Mathematical models for the treatment of depressive disorders.
- New line to study the influence of biochemical and sociological factors on this type of disorders in collaboration with the biomedical sector.

Multiscale modeling and simulation of biofilms
- Developing descriptions of cellular aggregates such as baterial biofilms requires the study of mechanisms at the microcospic and macroscopic level as well as their interaction. Mathematical approaches for cell behavior often have a stochastic basis, informed by the dynamics of continuum variables (concentrations, flows...).
Describing the macroscopic responses of the cellular aggregate involves continuum models: 3D elasticity, plate and rod approximations, fluid transport in porous media, poroelasticity, interaction fluid/structure... Strategies to transfer key information between the microscopic and macroscopic submodels must be devised. Efficient simulation environments for the variety of equations in volved must be developed.

Long time behavior and perturbation methods in partial differential equations
- Recent angiogenesis models describe the dynamics of the vessel tip density through Fokker-Planck type equations with measure valued coefficients coupled to reaction-diffusion systems. Well posedness results, numerical schemes and long time dynamics are the subject of current research.

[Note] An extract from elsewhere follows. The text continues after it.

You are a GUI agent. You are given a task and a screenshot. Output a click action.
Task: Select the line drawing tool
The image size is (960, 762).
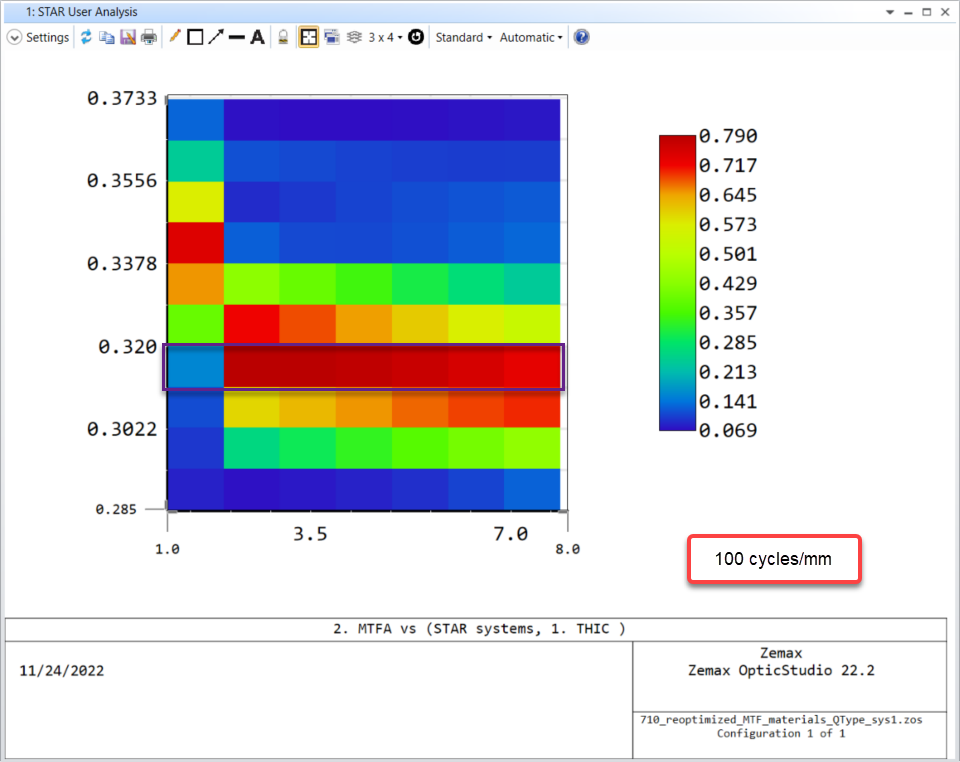tap(236, 37)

Variational methods for imaging
- Topological sensitivity based techniques have arisen as a powerful tool to reconstruct the geometry and properties of objects buried in a medium by scattering of electromagnetic, acoustic or thermal waves, without a priori knowledge on the objects. Applications to noninvasive imaging of biological and soft matter samples in digital holography settings at the nano and microscales are in progress.